(Stored records)
▬▬▬

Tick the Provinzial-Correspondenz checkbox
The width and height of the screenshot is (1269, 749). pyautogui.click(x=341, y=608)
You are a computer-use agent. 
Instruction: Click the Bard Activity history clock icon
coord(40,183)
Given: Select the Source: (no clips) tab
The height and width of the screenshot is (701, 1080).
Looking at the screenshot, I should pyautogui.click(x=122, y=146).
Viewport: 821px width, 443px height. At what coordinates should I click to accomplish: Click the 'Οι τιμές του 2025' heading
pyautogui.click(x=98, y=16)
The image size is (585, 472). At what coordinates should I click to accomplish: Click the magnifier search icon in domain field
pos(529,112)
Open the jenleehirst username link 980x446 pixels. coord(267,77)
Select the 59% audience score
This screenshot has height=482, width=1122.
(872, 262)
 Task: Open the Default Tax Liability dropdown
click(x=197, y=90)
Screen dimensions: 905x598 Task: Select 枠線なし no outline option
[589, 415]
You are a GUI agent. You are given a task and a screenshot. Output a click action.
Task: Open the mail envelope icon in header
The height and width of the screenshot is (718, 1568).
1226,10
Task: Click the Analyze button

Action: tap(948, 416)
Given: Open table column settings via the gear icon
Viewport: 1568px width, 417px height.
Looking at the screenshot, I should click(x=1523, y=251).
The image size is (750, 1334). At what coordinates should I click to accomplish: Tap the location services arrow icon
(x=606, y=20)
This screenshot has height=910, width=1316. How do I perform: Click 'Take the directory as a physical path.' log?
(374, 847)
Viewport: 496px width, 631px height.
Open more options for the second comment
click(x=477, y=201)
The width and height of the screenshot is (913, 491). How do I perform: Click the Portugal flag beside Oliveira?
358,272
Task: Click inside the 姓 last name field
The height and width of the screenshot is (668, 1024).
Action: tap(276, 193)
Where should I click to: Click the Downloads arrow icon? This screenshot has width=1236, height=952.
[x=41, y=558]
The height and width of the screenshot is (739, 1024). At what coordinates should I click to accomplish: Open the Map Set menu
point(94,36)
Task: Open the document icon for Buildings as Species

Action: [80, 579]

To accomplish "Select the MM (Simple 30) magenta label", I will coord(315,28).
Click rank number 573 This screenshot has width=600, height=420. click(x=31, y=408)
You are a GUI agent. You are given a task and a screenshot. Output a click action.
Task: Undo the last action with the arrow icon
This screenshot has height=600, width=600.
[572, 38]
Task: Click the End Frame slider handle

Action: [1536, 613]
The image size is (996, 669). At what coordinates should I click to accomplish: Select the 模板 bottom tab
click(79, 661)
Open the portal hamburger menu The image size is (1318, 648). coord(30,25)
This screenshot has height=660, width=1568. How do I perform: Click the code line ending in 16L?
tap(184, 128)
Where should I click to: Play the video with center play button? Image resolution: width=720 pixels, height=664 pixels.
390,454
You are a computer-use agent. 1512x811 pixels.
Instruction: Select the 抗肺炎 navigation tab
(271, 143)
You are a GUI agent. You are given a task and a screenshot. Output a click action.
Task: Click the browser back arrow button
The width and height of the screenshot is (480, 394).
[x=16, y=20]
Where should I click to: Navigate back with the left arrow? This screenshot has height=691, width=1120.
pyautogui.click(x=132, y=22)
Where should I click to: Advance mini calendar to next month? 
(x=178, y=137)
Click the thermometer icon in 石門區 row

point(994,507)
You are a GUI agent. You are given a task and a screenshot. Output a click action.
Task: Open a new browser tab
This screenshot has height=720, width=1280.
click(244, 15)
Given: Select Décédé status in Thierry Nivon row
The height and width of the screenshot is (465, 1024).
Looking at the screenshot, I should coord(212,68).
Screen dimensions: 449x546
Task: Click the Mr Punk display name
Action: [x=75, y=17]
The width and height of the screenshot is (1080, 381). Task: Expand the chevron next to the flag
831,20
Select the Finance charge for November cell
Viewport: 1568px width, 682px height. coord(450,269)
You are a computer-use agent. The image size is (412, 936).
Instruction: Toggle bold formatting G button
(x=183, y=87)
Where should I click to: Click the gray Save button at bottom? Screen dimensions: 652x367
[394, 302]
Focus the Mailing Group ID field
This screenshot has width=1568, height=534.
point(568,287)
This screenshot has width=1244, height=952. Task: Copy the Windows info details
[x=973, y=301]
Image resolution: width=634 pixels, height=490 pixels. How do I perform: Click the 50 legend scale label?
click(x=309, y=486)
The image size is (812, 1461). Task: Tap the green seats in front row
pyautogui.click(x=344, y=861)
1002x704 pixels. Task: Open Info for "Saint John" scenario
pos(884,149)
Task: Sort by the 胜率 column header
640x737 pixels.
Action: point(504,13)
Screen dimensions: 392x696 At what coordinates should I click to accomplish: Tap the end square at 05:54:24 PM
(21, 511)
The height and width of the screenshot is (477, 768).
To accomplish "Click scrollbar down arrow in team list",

▬▬▬

#### To do:
Read through the entries and copy each line in which "header" appears.

#### Written reply:
Task: Open the mail envelope icon in header
Task: Sort by the 胜率 column header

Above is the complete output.